Two weeks later, Cindy answered a knock at the door of the Simpson family farmhouse. She had been expecting her visitors but when she saw them, she collapsed, sobbing. There stood two female RCMP officers who had flown from British Columbia to meet with the family and bring them a gift. Cindy opened the package and pulled out two rings, one the engagement ring that John had given her, the one she had given to Ashley on her 30th birthday.
“We wanted to bring them to you personally,” the officer smiled. And then they all burst into tears and hugged each other.
For five years and eight months, Ashley Simpson lay in a shallow grave amid the wildflowers and rocks on a mountainside.

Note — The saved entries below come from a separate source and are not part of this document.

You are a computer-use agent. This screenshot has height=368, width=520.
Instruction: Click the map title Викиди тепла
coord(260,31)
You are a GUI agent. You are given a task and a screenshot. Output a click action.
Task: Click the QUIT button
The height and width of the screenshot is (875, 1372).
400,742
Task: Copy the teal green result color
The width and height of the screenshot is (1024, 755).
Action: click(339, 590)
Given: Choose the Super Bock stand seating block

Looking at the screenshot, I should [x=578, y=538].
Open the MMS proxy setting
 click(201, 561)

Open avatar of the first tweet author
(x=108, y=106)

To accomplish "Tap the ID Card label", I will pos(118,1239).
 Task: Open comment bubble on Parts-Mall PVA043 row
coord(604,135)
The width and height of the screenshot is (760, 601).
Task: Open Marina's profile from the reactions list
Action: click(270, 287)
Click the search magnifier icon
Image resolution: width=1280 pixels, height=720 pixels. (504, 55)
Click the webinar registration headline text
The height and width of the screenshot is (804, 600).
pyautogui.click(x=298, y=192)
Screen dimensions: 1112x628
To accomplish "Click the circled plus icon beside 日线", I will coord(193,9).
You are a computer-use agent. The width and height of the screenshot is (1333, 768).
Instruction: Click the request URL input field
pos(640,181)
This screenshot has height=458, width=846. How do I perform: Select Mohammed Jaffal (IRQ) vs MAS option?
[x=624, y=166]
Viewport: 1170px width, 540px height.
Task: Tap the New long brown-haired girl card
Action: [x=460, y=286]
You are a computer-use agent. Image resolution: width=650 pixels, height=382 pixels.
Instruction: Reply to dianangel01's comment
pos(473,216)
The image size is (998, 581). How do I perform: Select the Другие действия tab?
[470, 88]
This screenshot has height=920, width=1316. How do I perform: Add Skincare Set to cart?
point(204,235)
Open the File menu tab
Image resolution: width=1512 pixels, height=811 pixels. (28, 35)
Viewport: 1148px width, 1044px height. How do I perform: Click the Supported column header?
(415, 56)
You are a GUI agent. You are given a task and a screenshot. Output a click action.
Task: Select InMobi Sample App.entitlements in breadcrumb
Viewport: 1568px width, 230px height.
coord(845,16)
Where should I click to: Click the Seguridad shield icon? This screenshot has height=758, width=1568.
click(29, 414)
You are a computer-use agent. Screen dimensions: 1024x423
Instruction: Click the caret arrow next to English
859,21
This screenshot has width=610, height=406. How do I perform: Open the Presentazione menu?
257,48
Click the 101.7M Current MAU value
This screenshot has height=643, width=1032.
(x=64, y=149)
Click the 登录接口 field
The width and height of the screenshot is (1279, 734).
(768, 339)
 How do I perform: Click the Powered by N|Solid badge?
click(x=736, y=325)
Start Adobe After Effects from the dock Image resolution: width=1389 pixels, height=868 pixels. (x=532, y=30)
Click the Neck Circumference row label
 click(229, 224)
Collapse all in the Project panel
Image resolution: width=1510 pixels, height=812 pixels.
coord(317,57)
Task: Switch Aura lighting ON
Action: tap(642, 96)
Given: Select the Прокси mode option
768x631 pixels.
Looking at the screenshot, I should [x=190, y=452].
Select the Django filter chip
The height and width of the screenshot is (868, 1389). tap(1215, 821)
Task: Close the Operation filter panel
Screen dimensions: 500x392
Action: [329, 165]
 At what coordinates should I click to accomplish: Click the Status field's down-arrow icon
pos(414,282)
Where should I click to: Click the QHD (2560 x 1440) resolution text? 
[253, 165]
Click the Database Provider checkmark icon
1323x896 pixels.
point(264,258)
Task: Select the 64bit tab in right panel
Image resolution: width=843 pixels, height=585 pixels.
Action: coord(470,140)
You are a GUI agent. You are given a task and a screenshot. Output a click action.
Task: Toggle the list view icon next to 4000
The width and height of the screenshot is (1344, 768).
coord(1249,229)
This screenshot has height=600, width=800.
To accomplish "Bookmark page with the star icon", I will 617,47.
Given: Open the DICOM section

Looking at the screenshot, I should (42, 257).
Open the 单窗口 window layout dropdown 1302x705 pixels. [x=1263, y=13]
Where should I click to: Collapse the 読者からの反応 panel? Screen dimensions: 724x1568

She was finally found by the RCMP officer assigned to her case who was acting on an anonymous tip. It was hard to see anything when the officer got to the area, she told Cindy. The sky was dark with heavy December clouds. Suddenly a single beam of light shone through the trees. The officer couldn’t say why, but she decided to follow it.
It was there that the officer found the remains of Ashley who was still wearing her mothers’ rings. The officer dropped to her knees and began to weep. That same day, her partner arrested Derek Favell and in February 2022 he went on trial for her murder.
A few weeks later, John and his daughter Amanda flew to British Columbia to collect the remains of their beloved Ashley. Friends and family had raised thousands of dollars for the Simpson family to allow them to make this trip, and to attend the trial of the man who had taken Ashley’s life.
John and Amanda picked up the box, thanked the funeral director and returned to their hotel. After having a good cry, John looked at Amanda.
“I need some fresh air,” he said.
John walked through the streets of Abbotsford carrying his daughter on his hip. He rounded the corner away from the hotel and headed for a nearby park where he sat on a bench quietly with his daughter’s ashes beside him. John began to talk to her, sharing his feelings, his grief, and his gratitude. Then he filled her in on his plans to dedicate the rest of his life to supporting other families of missing women and girls.
He held her close. John was never letting her out of his sight again.